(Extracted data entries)
────────────────────────────────────────

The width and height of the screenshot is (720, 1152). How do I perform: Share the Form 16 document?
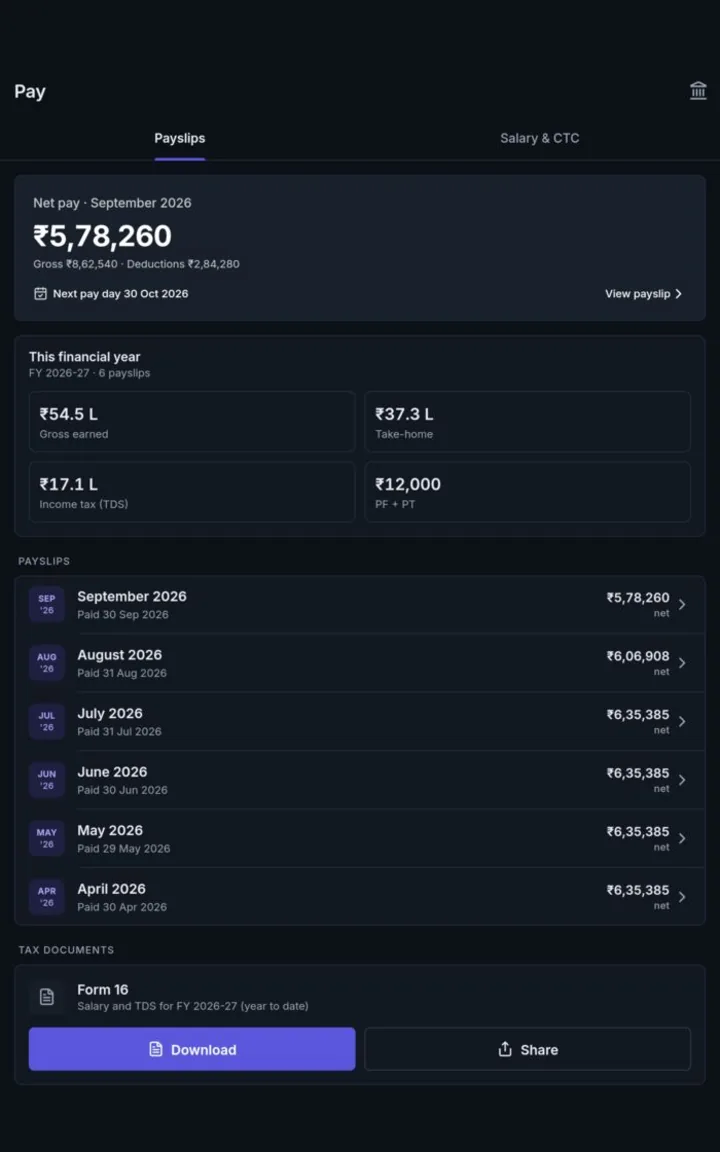[x=528, y=1049]
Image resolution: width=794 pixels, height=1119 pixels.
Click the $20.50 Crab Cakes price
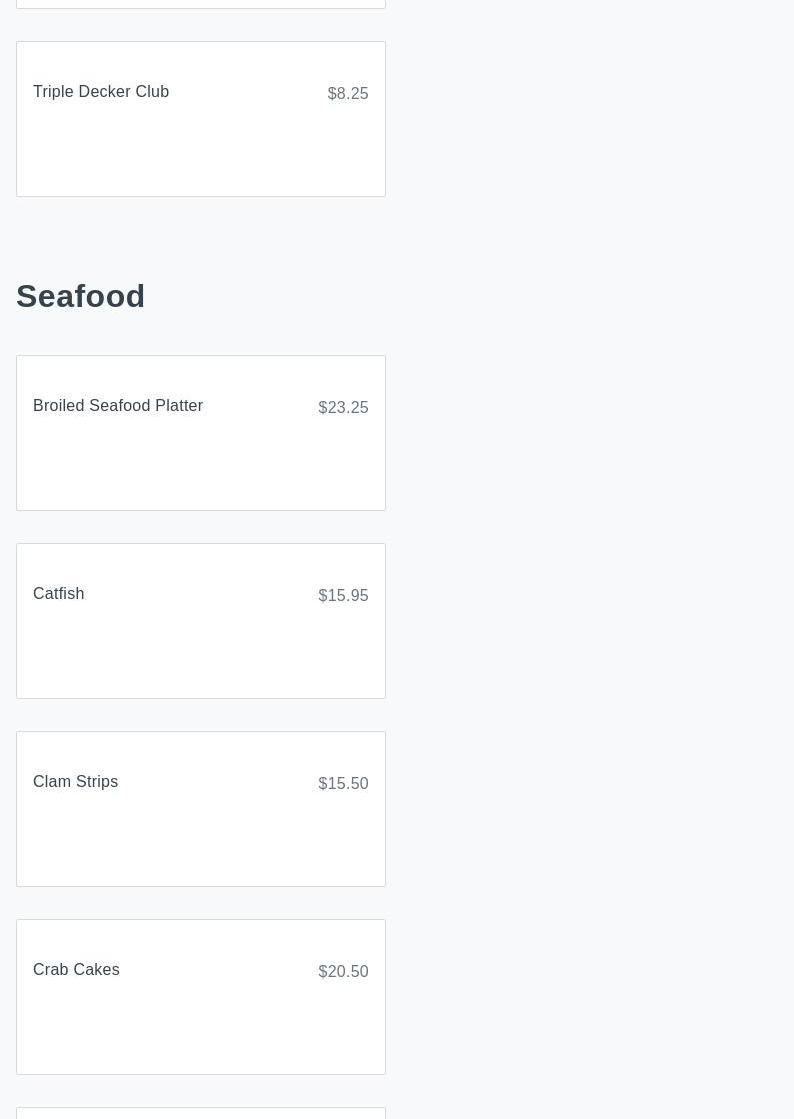(343, 972)
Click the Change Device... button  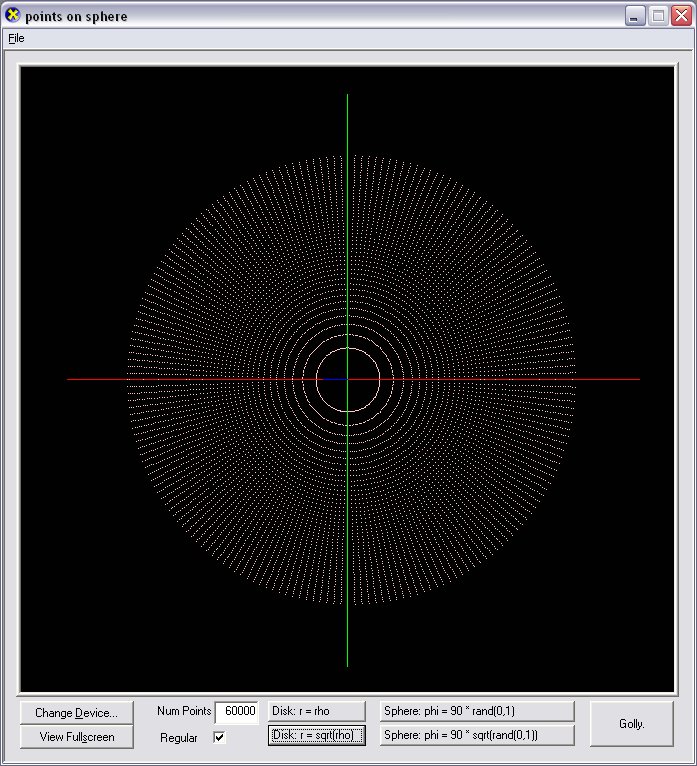(76, 712)
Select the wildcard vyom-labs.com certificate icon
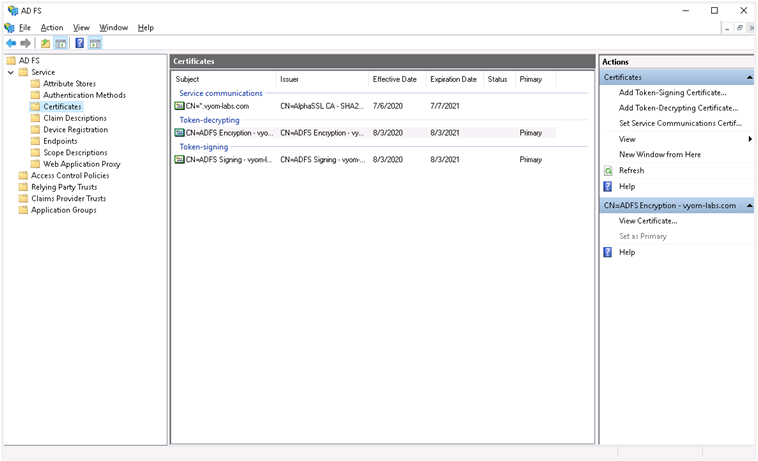Viewport: 758px width, 461px height. point(179,105)
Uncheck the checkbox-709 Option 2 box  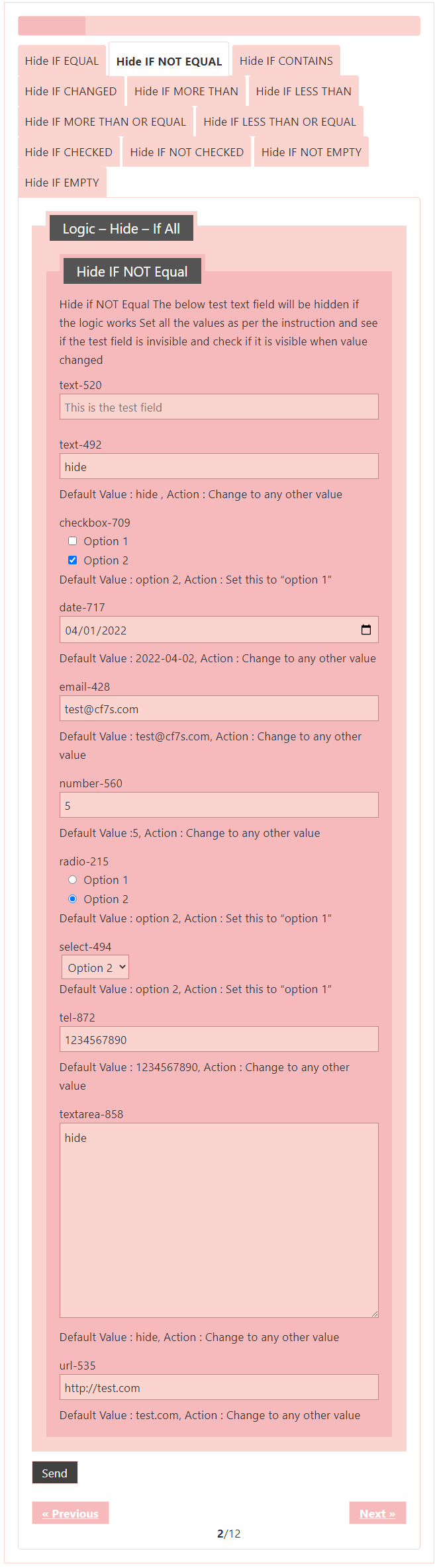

────────────────────────────────────────

• [Exercise] In the copy, include exactly the lines from the one with "Select the wildcard" through the final line of the entries above, both ends counted, and no pictures.

• [Your response]
Select the wildcard vyom-labs.com certificate icon
Viewport: 758px width, 461px height. point(179,105)
Uncheck the checkbox-709 Option 2 box  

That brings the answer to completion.